**Task data**
┌────────
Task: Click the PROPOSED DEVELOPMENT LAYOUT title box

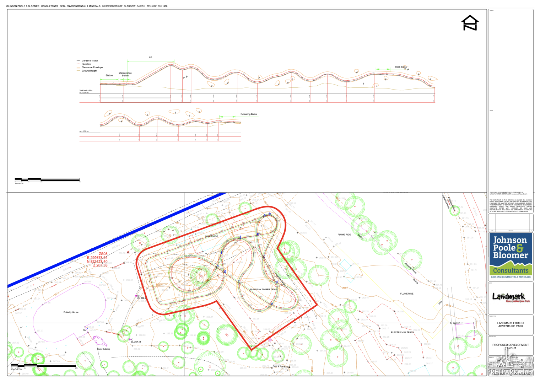Action: (511, 346)
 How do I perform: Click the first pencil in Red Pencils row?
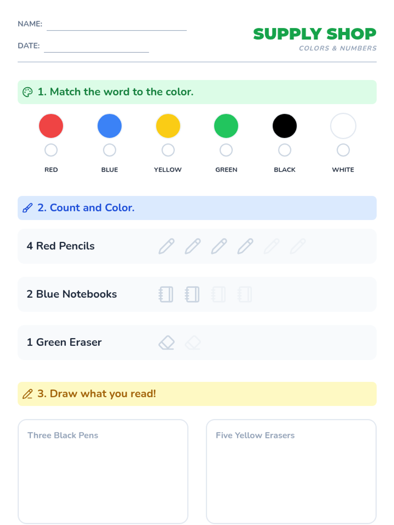click(x=166, y=246)
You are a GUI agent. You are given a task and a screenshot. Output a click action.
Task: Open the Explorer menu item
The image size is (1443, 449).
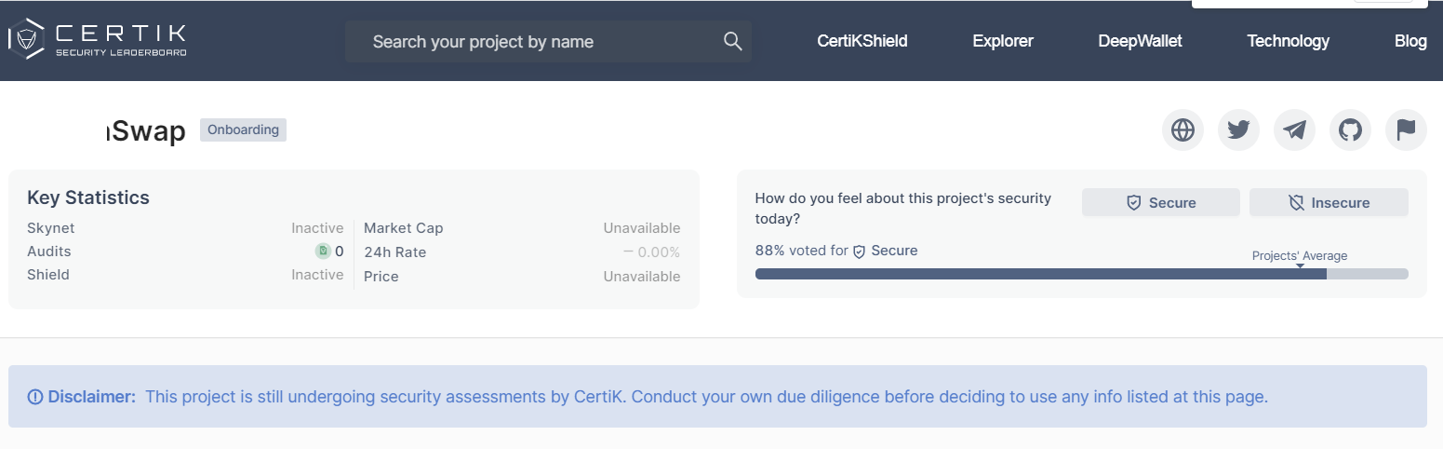[1003, 41]
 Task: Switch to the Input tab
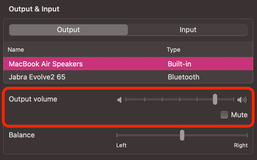pos(188,30)
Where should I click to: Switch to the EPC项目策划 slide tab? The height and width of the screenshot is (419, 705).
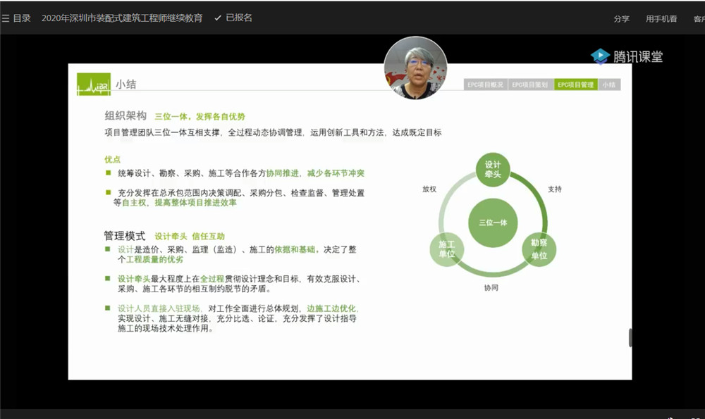point(529,85)
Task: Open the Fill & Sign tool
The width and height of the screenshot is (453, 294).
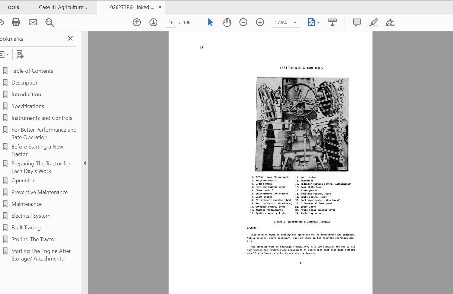Action: point(390,22)
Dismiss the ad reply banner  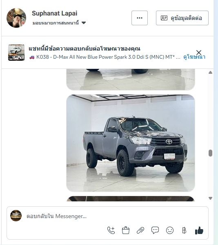(x=199, y=53)

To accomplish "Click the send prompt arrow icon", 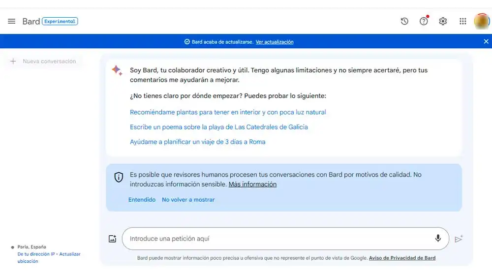I will pyautogui.click(x=459, y=239).
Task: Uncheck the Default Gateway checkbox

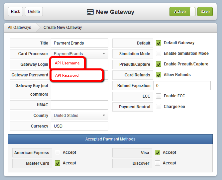Action: pyautogui.click(x=159, y=43)
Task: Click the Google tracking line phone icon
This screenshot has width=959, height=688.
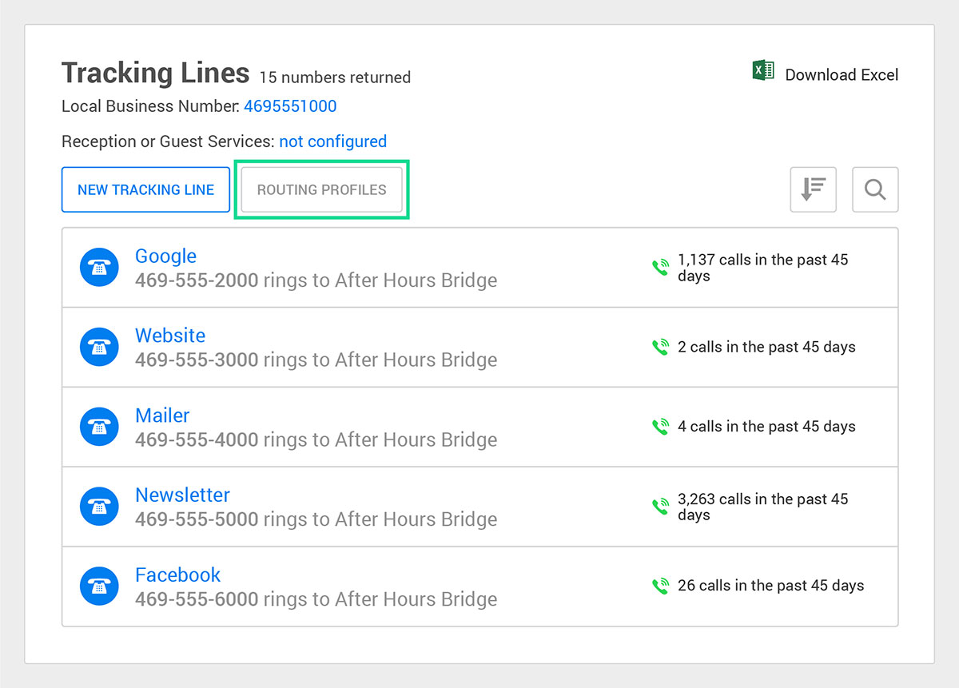Action: [x=99, y=268]
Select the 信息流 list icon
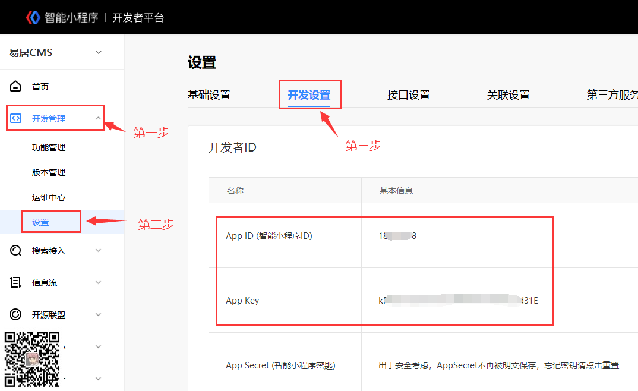This screenshot has height=391, width=638. [x=16, y=282]
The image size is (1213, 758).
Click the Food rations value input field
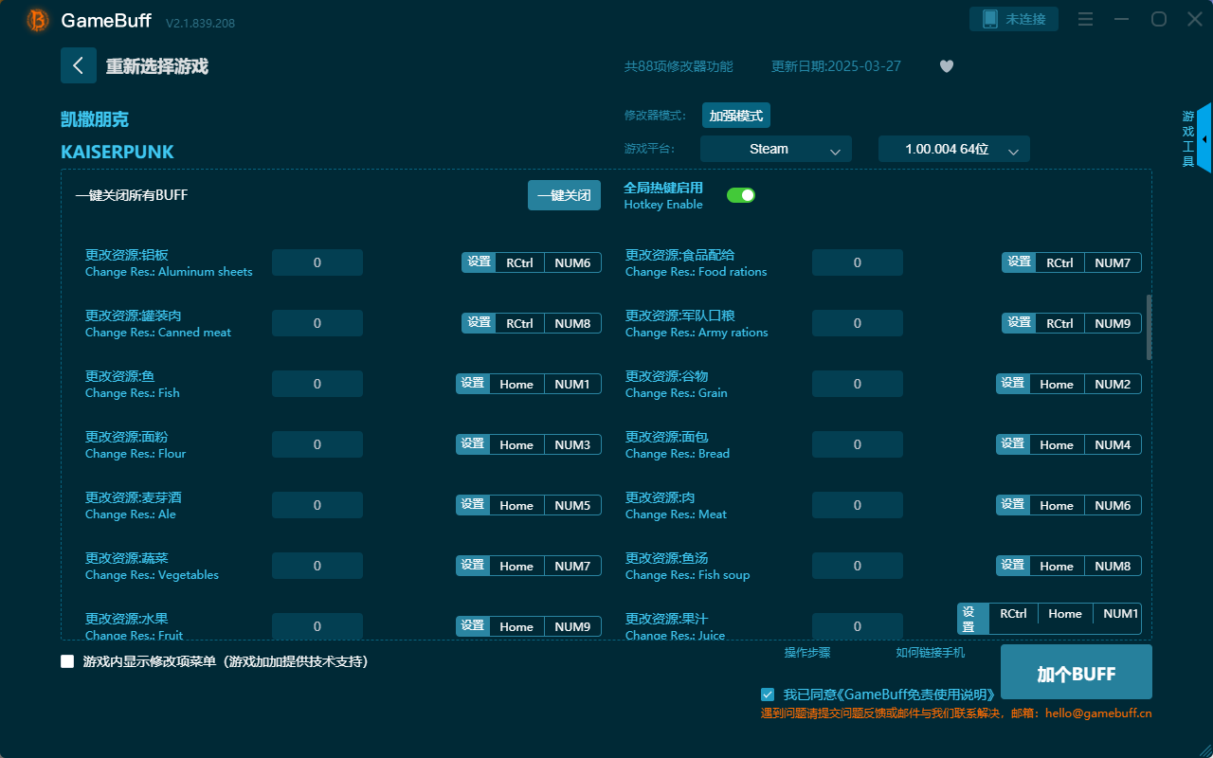(857, 262)
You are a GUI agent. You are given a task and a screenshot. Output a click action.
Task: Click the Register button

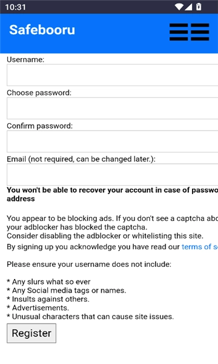click(31, 333)
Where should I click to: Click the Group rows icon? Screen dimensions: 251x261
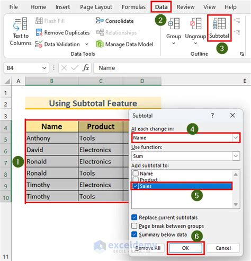(x=174, y=23)
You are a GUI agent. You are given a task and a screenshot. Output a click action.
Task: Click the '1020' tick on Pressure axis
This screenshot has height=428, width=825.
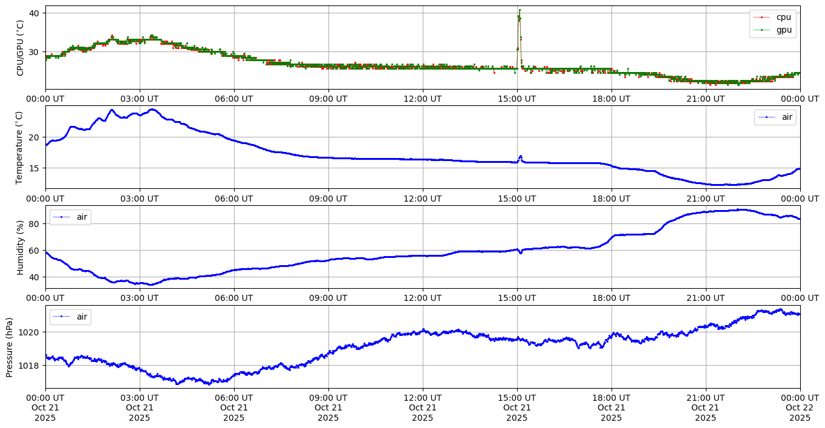click(x=30, y=332)
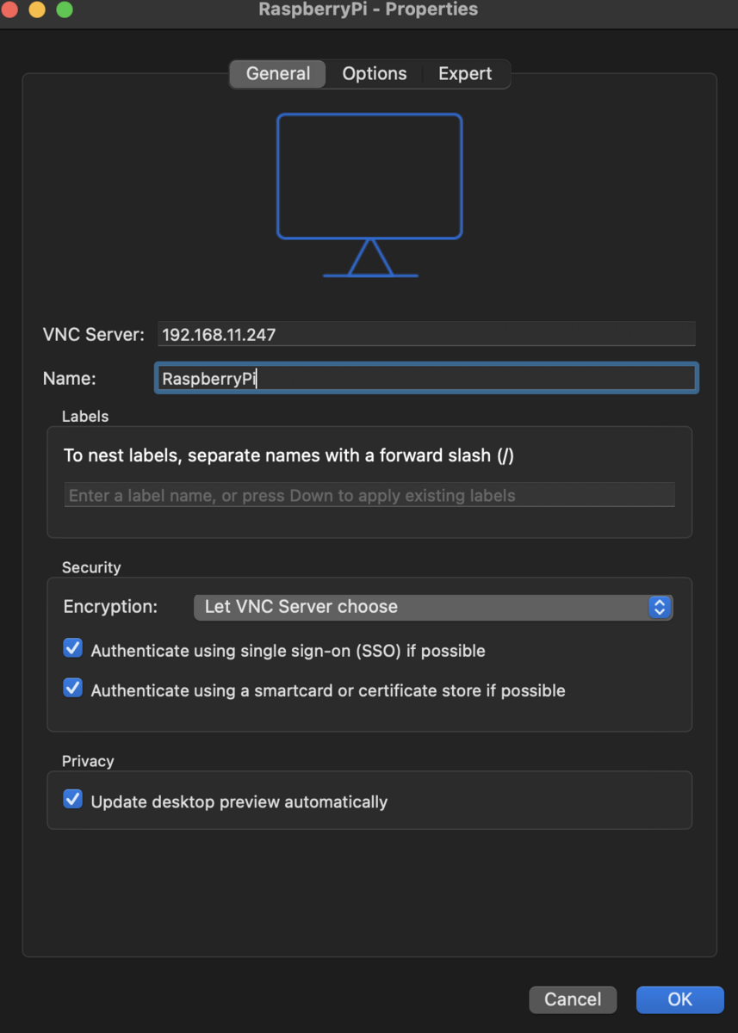Uncheck smartcard or certificate store authentication
738x1033 pixels.
(72, 687)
└────────
**Task to carry out**
Turn the rows above, from the first line through the line containing "click(x=166, y=246)" (including that line), into a JSON list of strings with one string per line. Skip blank lines and leave the pictures out.

**Answer to this problem**
[
  "Task: Click the PROPOSED DEVELOPMENT LAYOUT title box",
  "Action: (511, 346)",
  " How do I perform: Click the first pencil in Red Pencils row?",
  "click(x=166, y=246)"
]